The debate about whether or not Israel should attack Iran has reached boiling point in the Jewish state.
Prime Minister Benjamin Netanyahu this week said Iran’s programme “dwarfed” all other threats to the existence of Israel.
“Iran must not be permitted to obtain nuclear weapons,” he told an Israeli television station.
Fifty four per cent of Israelis now see military strike as a viable option, according to a poll of 500 Israeli adults taken by the Dialog Institute last Sunday.
Iranian leaders have dismissed the prospect of an Israeli military attack as “hollow and baseless”.

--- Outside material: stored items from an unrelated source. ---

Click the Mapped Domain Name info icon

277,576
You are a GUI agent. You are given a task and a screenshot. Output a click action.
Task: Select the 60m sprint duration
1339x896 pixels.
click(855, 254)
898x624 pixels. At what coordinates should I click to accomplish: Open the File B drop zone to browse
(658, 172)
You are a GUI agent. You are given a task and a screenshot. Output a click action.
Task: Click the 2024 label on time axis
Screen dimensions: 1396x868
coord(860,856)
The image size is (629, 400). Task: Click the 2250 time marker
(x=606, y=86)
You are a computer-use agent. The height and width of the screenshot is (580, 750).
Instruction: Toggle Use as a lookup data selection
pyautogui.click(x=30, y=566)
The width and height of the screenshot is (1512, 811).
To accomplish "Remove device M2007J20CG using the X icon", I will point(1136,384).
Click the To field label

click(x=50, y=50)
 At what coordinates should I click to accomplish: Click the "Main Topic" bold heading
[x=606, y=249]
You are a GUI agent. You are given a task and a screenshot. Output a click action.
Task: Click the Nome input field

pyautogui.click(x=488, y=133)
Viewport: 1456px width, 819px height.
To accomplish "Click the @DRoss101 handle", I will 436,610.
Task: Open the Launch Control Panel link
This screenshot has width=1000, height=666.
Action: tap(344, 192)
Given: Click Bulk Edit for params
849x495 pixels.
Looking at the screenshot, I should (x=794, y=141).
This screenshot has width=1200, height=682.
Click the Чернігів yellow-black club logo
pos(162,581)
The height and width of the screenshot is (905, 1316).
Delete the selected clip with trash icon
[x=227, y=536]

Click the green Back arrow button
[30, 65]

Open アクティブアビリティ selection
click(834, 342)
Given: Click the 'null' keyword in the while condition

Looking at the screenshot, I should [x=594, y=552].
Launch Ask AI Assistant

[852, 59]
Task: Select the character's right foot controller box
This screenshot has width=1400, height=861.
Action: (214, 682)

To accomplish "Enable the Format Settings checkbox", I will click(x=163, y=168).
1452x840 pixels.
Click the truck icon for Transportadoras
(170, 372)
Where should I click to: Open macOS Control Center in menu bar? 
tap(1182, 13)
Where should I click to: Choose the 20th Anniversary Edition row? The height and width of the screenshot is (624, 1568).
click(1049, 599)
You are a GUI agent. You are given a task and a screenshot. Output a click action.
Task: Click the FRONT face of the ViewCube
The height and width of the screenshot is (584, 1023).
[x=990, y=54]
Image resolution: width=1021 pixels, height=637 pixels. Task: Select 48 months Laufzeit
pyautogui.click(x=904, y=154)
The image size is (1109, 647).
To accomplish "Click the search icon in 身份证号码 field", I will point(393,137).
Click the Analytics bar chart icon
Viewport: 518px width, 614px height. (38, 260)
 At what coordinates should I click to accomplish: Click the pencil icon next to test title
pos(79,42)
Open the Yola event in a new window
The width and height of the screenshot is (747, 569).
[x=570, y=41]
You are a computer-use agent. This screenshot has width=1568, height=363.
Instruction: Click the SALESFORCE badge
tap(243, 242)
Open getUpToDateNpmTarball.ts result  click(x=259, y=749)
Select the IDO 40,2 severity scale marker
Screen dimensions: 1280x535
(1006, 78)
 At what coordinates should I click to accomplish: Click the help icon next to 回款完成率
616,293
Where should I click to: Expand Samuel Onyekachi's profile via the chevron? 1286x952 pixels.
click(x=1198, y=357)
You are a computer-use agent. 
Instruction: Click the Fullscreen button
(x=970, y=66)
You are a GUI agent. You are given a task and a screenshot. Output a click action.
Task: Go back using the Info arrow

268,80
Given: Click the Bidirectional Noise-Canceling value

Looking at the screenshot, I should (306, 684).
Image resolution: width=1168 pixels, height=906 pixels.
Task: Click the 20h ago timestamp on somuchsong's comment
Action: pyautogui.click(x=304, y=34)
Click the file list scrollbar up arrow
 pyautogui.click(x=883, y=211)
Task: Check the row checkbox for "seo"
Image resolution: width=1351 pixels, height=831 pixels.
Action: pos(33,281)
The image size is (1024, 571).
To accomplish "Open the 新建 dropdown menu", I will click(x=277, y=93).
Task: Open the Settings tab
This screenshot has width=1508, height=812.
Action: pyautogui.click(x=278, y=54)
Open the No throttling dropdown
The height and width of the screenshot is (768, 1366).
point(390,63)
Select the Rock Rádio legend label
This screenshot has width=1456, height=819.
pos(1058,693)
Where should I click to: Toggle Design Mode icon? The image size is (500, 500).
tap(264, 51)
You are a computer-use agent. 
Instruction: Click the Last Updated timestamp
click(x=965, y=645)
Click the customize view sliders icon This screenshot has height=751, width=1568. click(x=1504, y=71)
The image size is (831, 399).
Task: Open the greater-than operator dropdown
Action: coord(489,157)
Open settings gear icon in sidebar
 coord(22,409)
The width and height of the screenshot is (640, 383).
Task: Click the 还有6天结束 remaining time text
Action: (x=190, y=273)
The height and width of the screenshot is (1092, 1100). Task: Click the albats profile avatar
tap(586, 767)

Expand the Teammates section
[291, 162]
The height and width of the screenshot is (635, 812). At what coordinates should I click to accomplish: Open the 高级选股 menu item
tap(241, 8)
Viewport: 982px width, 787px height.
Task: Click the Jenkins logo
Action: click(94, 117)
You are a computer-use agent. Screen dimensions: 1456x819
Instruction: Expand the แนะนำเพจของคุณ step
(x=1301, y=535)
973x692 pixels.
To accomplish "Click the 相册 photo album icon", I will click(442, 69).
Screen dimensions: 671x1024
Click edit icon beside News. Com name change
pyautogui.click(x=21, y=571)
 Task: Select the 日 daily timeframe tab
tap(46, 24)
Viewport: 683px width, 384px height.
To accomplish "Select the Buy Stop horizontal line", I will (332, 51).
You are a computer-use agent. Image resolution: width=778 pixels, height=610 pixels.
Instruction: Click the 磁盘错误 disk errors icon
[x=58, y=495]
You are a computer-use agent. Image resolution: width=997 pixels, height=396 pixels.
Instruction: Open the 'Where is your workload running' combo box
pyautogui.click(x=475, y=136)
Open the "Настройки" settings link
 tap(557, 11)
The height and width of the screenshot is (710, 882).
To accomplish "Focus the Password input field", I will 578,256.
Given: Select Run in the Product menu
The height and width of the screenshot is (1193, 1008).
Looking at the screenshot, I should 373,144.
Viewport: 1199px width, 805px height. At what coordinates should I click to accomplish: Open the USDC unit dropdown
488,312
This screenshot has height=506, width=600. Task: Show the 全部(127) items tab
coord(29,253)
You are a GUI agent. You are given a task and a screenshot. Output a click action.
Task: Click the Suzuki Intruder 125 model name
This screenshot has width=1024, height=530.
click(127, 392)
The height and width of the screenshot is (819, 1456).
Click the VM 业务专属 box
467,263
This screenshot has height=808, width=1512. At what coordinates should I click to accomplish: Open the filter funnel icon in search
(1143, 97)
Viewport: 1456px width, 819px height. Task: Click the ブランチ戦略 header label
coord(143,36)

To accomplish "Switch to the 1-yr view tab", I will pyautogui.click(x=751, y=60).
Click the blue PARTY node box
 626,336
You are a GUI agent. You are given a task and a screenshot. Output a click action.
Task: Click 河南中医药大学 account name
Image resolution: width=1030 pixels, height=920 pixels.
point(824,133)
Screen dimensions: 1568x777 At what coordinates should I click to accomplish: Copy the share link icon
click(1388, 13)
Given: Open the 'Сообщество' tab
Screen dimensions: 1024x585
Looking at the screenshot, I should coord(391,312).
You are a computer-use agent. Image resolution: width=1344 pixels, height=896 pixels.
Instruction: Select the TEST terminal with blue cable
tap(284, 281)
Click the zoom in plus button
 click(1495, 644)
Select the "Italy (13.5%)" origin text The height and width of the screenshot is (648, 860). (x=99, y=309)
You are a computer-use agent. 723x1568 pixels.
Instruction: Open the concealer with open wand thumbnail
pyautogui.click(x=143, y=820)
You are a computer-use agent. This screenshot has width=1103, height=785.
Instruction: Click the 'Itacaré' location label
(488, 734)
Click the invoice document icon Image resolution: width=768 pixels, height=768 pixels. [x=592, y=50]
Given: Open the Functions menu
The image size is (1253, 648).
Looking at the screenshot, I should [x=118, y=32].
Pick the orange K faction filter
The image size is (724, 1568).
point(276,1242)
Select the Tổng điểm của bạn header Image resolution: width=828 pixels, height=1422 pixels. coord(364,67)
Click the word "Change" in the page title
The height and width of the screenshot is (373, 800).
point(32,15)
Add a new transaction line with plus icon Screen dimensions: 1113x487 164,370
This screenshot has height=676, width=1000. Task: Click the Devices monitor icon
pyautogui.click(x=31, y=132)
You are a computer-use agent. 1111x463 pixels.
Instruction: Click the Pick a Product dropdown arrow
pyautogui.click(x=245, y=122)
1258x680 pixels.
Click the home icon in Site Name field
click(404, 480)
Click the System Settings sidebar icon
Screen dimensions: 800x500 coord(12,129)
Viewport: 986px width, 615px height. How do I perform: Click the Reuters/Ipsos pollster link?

Ramim Mehmanparast, the Iranian Foreign Ministry spokesman, said last Tuesday: “Even if some officials in Israel want to carry out such a stupid action, there are those inside who won’t allow it because they know they would suffer very severe consequences from such an act.”
Amnon Lipkin Shahak, the former IDF Chief of Staff, stressed the importance of the White House in challenging Iran’s nuclear threat.
Silvan Shalon, Israel’s Vice Prime Minister and former Foreign Minister, said: “At this time we can bring the US to accept the right choices, and that is to impose even stricter sanctions that are made to subdue and topple the Iranian regime and perhaps bring it to abandon its nuclear programme.”
Leon Panetta, the US Defence Secretary, said last Tuesday: “From a diplomatic point of view, the reality is that we still think there is room to continue to negotiate.”
Mr Netanyahu, Defence Minister Ehud Barak and Foreign Minister Avigdor Liberman will reportedly support a military strike on Iran if sanctions are ineffective and the US does not take action.